Before training, participating practices conducted 2.29 HIV tests for each 1000 patients per year. This rose to 6.66 tests per 1000 patients per year, an almost tripling of the test rate.
At the same time, in general practices which did not participate, the testing rate did not change significantly (1.54 and 1.90 tests for each 1000 patients per year).
Whereas the number of HIV tests had been steadily but very slowly increasing before the intervention (an extra 0.1 tests each month), there were increases of an extra 3.5 tests per month during the six-month follow-up period.

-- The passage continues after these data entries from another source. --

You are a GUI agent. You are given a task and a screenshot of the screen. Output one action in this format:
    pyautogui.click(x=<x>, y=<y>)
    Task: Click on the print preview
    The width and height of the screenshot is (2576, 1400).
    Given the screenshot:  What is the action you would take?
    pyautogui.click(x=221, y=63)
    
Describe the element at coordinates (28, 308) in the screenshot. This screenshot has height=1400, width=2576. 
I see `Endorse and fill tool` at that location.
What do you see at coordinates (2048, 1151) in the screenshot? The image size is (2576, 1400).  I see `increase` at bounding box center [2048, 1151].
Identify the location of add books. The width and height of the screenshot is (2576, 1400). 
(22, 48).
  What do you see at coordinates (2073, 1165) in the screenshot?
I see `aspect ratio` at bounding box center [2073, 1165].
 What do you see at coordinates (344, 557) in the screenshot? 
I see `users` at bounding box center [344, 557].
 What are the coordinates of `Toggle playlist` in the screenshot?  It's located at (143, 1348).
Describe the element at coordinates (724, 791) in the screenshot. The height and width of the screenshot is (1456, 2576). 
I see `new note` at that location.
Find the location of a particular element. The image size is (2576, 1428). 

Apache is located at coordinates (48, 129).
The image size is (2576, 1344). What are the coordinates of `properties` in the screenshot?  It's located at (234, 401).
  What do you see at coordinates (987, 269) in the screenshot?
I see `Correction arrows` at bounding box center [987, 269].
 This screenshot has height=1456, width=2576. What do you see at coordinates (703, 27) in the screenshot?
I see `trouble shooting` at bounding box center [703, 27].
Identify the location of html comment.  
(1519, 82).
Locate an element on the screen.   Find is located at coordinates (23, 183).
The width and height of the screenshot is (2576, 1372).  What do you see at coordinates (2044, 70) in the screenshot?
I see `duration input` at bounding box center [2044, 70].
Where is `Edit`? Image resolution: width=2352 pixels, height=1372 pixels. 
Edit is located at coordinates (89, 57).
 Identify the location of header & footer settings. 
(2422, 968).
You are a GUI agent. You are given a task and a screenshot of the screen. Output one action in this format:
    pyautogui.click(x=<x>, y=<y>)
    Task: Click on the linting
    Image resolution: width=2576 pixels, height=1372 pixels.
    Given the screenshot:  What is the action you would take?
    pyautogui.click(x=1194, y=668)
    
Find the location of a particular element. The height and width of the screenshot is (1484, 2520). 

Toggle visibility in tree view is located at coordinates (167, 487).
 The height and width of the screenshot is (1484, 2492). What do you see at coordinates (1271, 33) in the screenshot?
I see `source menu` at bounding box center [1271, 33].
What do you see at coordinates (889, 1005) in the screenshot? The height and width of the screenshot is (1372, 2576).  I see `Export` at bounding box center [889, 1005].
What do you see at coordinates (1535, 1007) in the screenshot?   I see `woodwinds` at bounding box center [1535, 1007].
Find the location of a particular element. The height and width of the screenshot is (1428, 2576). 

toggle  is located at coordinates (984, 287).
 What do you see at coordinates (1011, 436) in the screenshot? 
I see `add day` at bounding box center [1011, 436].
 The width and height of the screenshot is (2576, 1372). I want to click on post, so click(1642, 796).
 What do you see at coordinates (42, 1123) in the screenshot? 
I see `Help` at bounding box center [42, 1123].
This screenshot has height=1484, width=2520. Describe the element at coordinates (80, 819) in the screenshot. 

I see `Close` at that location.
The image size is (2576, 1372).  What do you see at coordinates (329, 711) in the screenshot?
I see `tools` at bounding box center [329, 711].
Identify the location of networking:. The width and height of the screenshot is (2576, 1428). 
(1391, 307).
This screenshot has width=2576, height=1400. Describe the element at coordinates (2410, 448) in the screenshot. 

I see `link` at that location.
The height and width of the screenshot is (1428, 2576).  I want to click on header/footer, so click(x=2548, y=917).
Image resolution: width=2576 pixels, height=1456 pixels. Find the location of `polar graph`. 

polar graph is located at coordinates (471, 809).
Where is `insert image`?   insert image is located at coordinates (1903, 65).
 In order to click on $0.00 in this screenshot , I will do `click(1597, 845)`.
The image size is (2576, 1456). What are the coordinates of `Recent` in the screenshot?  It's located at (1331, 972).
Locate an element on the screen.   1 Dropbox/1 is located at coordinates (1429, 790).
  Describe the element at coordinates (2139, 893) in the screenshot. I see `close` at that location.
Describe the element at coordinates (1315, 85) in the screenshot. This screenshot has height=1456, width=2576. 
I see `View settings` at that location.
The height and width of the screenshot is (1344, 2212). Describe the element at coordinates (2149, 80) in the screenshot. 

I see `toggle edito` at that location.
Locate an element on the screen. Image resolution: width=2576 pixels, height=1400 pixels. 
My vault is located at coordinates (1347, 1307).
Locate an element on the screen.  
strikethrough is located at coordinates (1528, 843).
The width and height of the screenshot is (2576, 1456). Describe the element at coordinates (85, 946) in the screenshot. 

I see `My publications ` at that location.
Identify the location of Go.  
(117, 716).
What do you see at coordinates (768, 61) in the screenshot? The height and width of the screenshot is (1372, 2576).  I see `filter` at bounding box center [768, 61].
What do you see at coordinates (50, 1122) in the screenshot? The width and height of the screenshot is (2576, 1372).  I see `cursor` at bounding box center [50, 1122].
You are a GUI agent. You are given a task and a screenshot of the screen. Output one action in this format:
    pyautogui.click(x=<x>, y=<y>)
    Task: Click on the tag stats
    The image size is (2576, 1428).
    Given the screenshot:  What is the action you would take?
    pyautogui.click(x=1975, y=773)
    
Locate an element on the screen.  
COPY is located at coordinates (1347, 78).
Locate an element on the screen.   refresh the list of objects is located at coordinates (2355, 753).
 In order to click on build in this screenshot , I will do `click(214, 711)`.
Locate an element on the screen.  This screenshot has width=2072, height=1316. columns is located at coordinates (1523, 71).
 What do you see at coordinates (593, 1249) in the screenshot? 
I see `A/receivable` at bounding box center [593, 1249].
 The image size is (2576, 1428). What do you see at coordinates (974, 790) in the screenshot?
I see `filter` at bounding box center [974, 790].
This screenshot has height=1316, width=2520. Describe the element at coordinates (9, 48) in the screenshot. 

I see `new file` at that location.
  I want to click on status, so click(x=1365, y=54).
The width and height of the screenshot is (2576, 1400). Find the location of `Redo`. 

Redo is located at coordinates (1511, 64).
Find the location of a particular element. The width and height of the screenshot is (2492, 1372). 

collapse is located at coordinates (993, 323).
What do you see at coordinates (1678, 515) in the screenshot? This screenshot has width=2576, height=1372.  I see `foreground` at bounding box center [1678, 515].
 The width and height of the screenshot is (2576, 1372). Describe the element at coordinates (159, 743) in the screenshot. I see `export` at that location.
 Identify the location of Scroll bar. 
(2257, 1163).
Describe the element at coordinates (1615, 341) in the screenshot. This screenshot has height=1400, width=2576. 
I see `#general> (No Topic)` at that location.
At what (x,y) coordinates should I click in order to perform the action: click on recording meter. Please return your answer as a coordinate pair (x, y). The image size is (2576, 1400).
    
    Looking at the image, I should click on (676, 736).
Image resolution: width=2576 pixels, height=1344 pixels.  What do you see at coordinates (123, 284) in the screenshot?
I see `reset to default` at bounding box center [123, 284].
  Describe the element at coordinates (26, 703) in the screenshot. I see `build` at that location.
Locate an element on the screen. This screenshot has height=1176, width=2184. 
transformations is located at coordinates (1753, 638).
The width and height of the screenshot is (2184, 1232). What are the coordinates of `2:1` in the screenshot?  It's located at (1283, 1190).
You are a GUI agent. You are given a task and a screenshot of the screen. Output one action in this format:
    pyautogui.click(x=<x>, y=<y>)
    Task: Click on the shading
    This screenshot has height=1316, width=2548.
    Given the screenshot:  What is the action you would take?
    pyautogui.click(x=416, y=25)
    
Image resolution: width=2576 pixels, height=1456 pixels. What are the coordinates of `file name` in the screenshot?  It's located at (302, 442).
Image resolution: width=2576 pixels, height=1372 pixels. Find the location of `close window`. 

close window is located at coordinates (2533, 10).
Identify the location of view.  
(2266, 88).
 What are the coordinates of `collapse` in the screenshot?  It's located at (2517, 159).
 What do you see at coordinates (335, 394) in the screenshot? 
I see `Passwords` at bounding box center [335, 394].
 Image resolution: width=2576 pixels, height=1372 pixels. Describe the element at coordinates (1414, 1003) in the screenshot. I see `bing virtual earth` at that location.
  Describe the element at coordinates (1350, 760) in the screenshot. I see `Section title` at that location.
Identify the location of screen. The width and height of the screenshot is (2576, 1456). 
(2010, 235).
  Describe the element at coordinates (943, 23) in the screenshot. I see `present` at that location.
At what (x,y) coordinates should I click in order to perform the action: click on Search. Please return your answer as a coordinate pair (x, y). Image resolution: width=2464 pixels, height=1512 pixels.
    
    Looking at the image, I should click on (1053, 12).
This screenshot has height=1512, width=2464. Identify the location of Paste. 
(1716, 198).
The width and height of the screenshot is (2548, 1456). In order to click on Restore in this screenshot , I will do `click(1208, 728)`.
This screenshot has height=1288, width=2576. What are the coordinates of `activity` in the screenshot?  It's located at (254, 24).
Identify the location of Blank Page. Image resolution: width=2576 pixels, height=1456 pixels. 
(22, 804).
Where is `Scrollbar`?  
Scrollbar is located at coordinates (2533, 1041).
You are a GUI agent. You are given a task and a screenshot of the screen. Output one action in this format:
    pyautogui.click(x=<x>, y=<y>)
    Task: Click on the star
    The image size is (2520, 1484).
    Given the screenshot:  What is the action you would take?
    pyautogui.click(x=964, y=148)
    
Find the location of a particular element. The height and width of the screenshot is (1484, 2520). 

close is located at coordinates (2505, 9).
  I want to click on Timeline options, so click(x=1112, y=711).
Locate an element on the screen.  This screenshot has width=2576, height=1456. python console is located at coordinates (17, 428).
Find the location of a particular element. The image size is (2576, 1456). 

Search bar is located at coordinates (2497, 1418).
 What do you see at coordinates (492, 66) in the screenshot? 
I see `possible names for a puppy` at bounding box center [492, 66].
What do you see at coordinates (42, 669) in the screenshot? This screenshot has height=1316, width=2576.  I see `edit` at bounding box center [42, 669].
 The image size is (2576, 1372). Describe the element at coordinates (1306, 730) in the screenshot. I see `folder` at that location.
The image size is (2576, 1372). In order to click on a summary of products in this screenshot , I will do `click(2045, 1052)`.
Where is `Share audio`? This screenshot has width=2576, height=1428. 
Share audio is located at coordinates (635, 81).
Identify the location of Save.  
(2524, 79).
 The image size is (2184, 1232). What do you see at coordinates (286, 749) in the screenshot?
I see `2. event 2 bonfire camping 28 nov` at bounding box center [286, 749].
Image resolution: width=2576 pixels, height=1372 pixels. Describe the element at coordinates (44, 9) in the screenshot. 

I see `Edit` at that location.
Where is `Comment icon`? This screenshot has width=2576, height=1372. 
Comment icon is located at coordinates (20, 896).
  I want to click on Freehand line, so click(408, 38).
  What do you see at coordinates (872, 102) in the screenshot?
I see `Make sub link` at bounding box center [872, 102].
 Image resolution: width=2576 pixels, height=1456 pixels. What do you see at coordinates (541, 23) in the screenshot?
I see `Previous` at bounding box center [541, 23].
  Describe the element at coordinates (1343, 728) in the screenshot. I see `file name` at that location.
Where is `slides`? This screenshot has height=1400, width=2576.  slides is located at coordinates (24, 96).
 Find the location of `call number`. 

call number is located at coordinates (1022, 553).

As more tests were done, more people were diagnosed with HIV. The proportion of tests that resulted in a positive diagnosis was maintained (around 1.5%), suggesting that tests were being offered to appropriate individuals. The increase in testing was concentrated in parts of the local area with higher HIV prevalence.
The authors say that this evaluation, coming from a real life, primary care setting demonstrate that commissioning of the Sexual Health in Practice programme for general practices is likely to support the implementation of increased HIV testing and diagnosis in primary care.
Pillay TD et al. Unlocking the potential: longitudinal audit finds multifaceted education for general practice increases HIV testing and diagnosis. Sexually Transmitted Infections 89: 191-196, 2013. (Full text freely available).